The Nokia earphones the handset comes with feel cheap, but attempt to provide a little comfort with different sized in-ear buds. Listening to them for an extended period would be hideous though, and the sound quality is as middling as expected, with awful distortion at the highest volume.
The chassis is comfortable enough to hold while watching movies and the audio jack is nicely placed to the top right, meaning no jabbing into prone palms. Again, you can add a shortcut to the Home screen for ease of video watching (and indeed, photo viewing).
For the video player itself, supported codecs include MPEG-4, VC-1, Sorenson Spark and Real Video 10. Once you're into the player, it's simple to navigate.

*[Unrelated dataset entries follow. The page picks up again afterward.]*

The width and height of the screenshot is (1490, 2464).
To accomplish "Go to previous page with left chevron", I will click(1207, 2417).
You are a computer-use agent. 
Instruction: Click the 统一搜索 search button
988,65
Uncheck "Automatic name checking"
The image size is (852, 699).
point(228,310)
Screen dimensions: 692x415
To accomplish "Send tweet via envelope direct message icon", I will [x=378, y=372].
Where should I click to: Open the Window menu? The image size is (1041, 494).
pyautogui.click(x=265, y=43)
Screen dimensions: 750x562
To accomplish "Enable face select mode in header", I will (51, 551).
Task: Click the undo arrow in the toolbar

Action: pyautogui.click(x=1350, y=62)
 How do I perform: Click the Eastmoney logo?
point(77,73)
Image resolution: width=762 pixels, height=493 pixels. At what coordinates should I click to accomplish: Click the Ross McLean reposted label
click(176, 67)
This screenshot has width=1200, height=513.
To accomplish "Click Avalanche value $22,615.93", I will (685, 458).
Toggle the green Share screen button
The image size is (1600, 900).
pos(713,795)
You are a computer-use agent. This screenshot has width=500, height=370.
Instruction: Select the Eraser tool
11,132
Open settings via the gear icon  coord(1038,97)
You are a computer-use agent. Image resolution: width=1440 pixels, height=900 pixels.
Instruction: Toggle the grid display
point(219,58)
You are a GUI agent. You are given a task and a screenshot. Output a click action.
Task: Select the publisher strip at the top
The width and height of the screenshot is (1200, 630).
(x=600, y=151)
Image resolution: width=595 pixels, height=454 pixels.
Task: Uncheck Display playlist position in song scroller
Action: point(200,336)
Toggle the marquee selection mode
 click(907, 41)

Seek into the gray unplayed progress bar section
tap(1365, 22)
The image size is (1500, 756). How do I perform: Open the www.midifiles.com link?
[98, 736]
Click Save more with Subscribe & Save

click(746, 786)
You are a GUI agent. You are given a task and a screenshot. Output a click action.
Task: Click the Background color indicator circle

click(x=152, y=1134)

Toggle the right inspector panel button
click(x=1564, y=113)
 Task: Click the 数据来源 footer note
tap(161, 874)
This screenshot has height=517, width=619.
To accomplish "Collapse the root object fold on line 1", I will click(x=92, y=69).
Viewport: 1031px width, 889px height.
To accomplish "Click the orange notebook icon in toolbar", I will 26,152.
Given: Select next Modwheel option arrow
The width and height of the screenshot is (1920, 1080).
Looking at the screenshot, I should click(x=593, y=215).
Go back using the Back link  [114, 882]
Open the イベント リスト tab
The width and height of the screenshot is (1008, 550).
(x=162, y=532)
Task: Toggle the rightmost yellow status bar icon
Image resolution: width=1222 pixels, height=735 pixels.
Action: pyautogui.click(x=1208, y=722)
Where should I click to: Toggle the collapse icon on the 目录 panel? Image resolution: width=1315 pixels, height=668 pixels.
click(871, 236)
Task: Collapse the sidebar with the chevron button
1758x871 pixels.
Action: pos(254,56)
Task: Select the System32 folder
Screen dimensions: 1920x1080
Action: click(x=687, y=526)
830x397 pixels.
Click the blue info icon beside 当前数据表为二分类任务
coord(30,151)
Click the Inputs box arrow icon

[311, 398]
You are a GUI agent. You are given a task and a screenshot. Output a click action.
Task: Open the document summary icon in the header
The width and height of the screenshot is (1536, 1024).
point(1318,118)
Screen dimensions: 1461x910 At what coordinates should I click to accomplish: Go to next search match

Videos are browsed in a list, rather than thumbnails, and the touchscreen controls are simple and easy to use.
Social Media integration for media goes as far as being able to share with Twitter and Facebook (no YouTube integration) but even then, the recorded HD video files are often far too big to be posted to Facebook via the mobile site.
Nicely, there's not just an FM radio, but a DAB Digital radio. Sweet! We thought. What a nice upgrade from your standard – oh wait. We have to use the Nokia Digital Radio Headseat DAB with it? No other headset will do? Oh. Well.
What a letdown, Nokia. Still, at least we have our FM radio, and that's nice and clear. It doesn't record, or do back flips, but it can play away in the background to whatever we're doing, so what do we need DAB for? Hmph.